Frank McCarthy (www.diverseworkplace.com, a long-tenured practitioner specializing in diversity search and placement wrote this ‘tongue-in-cheek’ commentary:

“I read about the obituary of the placement business with great interest and concern. No one mentioned when and where the wake and funeral services would take place. Before I lay out my mourning suit, buy my plane ticket to attend the final obsequies, order flowers, and pen sympathy cards, I thought that I would heed your plea for opinions on the occasion of the tentative demise of our industry.I respectfully disagree with the lamentations, groanings, wailings, and kvitchings of the bereaved and doleful mourners and groaners. The heavy-hearted, grim-visaged grievers who truly believe that the industry is about to breathe its last will probably move in the direction of their most predominant thought: death and burial. If their belief in the last days of the placement business is so strong, their death wish may come true for them. Requiescant in pace may the rest in peace. Amen.My belief is that the only ones who will pass away are those who continue to do business as usual. You know the ones. They do not believe in building strong and mutually beneficial relationships with clients. They scoff at coming up with new product lines like having a candidate research group or building coaching for newly placed executives into their product mix. They ridicule their competitors who are investigating creative pricing strategies and coming up with new ways of working with their clients. They are oblivious to all the studies that predict future and painful labor shortages. They sneer at the facts that the workplace, like the world, is changing. They want no part of becoming culturally competent so that they can deal with the realities of the new workforce. Instead of mastering the Internet and new technologies, they long for the days of resumes in, resumes out, invoices out, cash in. Their patron saint is the dinosaur – not Barney of television fame who is still around – but the ancient dinosaur who moaned and groaned itself out of existence.

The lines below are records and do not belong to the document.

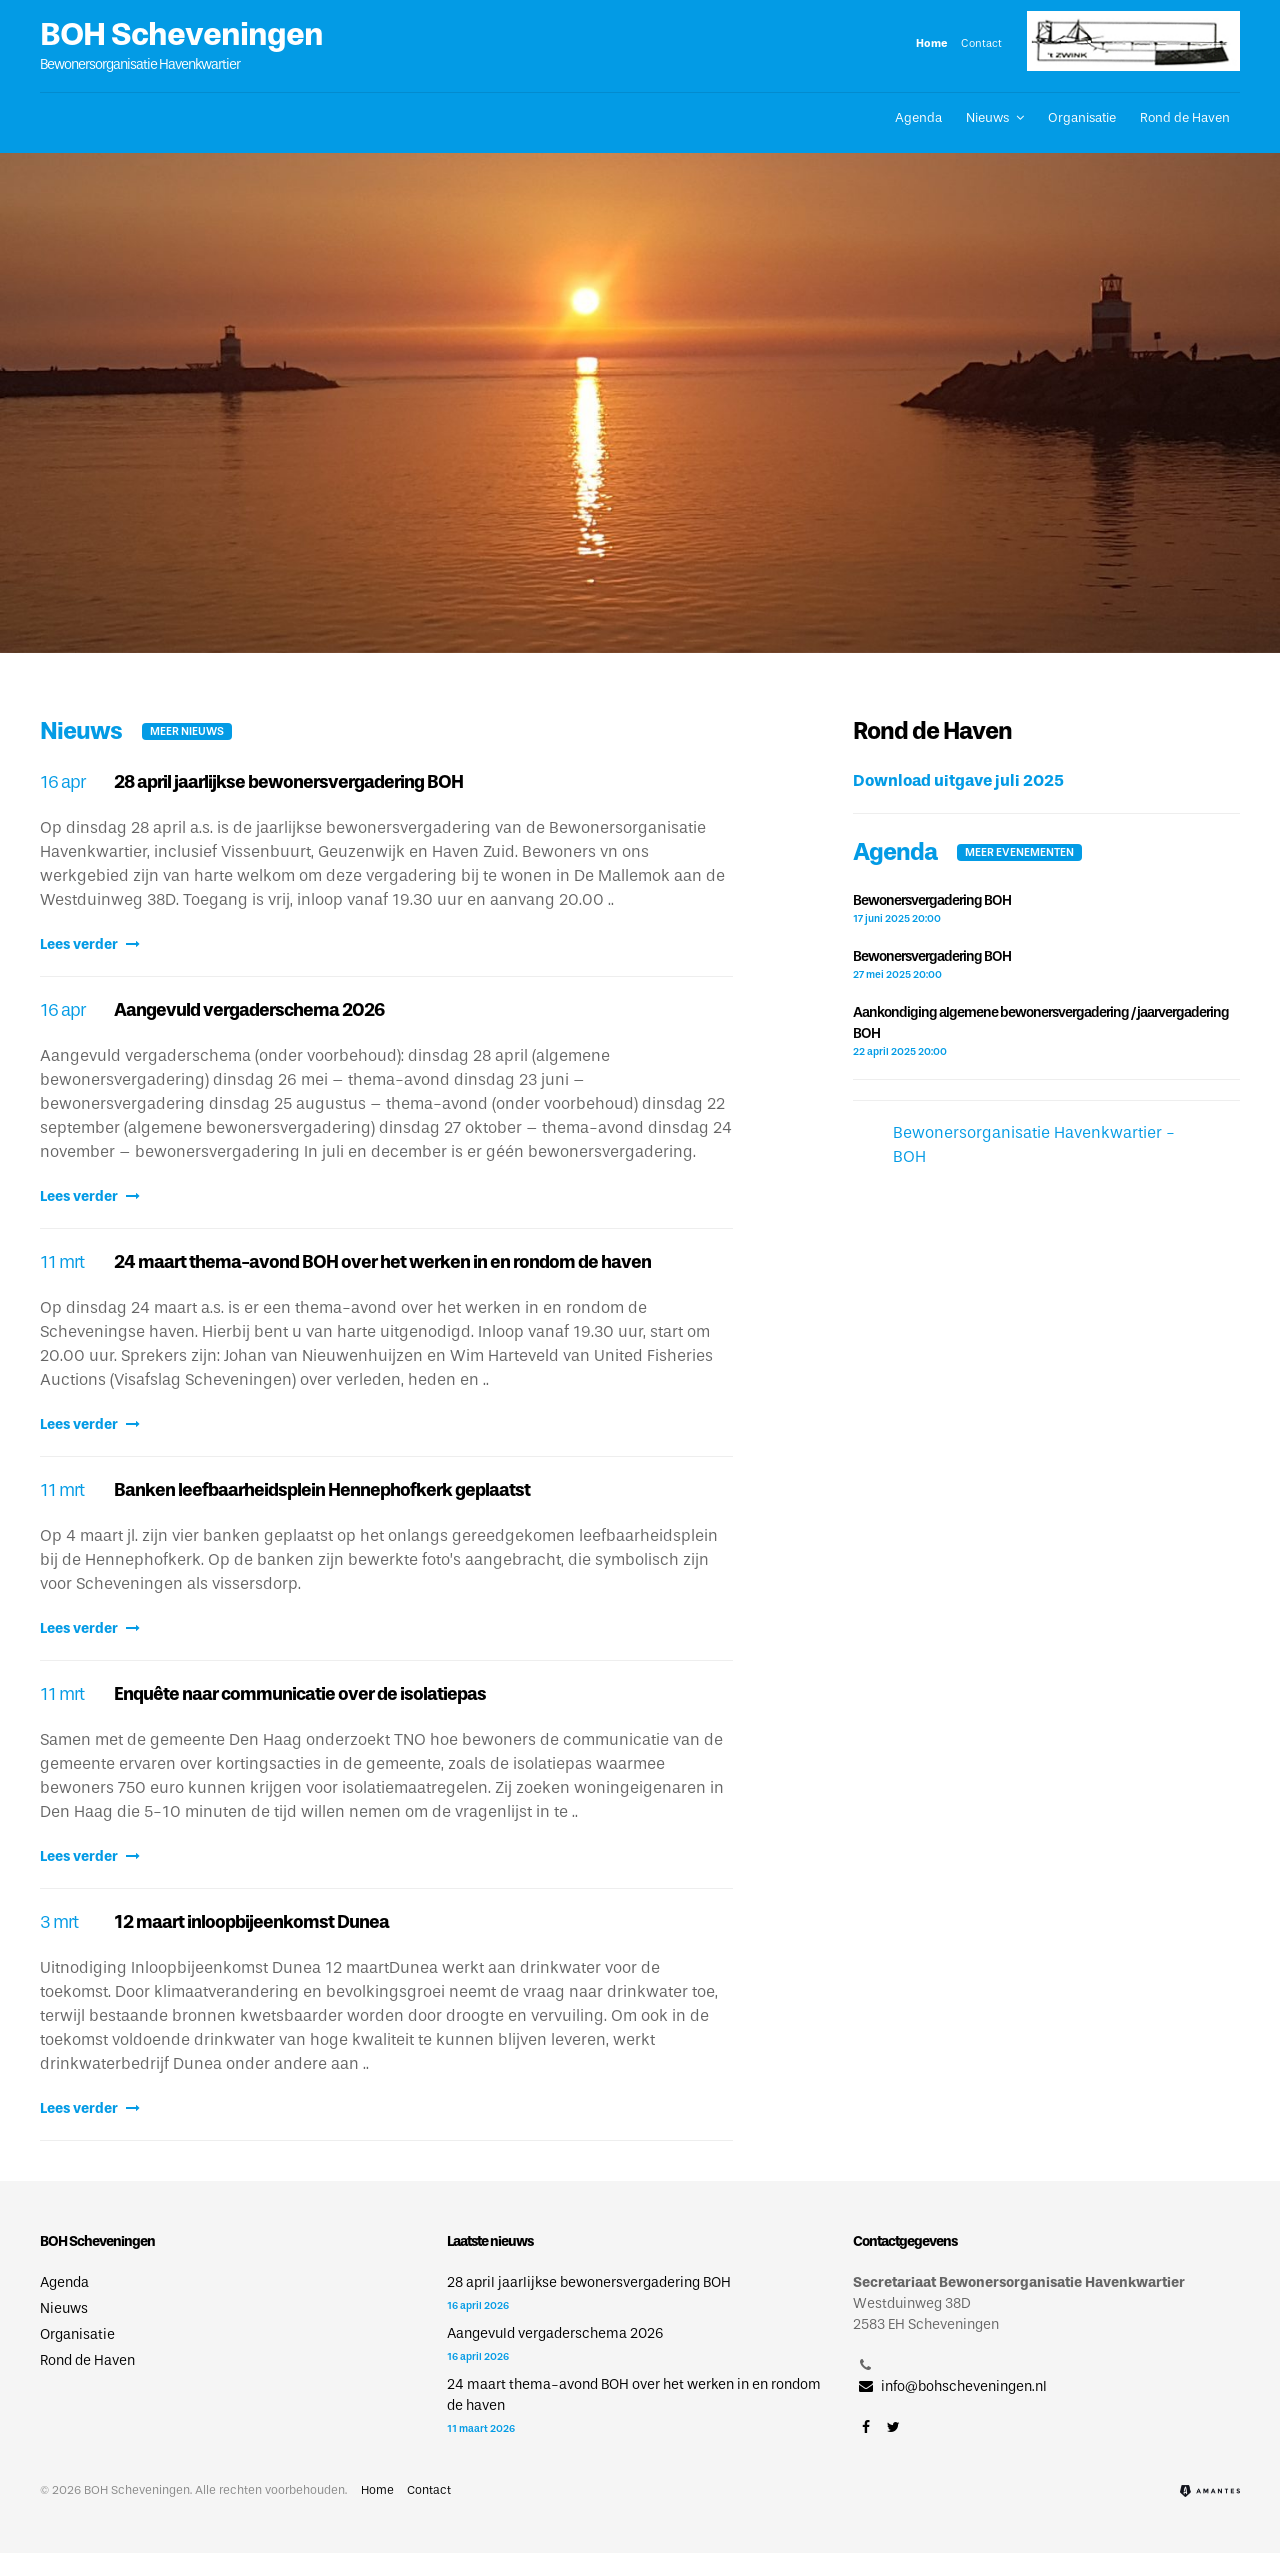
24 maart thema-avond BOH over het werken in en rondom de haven (382, 1262)
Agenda (918, 117)
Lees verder (90, 944)
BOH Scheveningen (181, 34)
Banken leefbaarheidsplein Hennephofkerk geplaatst (322, 1490)
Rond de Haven (1185, 117)
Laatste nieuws (490, 2241)
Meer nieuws (187, 731)
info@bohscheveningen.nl (950, 2386)
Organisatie (1082, 117)
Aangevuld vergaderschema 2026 (249, 1010)
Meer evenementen (1019, 852)
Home (932, 43)
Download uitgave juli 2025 (958, 780)
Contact (981, 43)
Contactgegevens (905, 2241)
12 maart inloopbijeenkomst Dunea (251, 1922)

The beat of not recognizing and capitalizing on new and emerging opportunities goes on and on.In every funeral there is a panegyric, a encomium, a eulogy, a testimonial to the deceased. Not so in the case of those who have carved on their tombstone: business as usual. The positive players in the placement game are staying in play, developing new strategies, and proclaiming their mantra with the words of Wayne Gretsky: ‘I want to be where the puck is.'”

We thank our commentators for the time they spent to share their insights with us. Finally, we received a book from friend and veteran practitioner Richie Harris (www.salesrecruiters.net) entitled Impending Crisis Too Many Jobs, Too Few People. It’s a must read for anyone attempting to predict the future of the recruiting industry.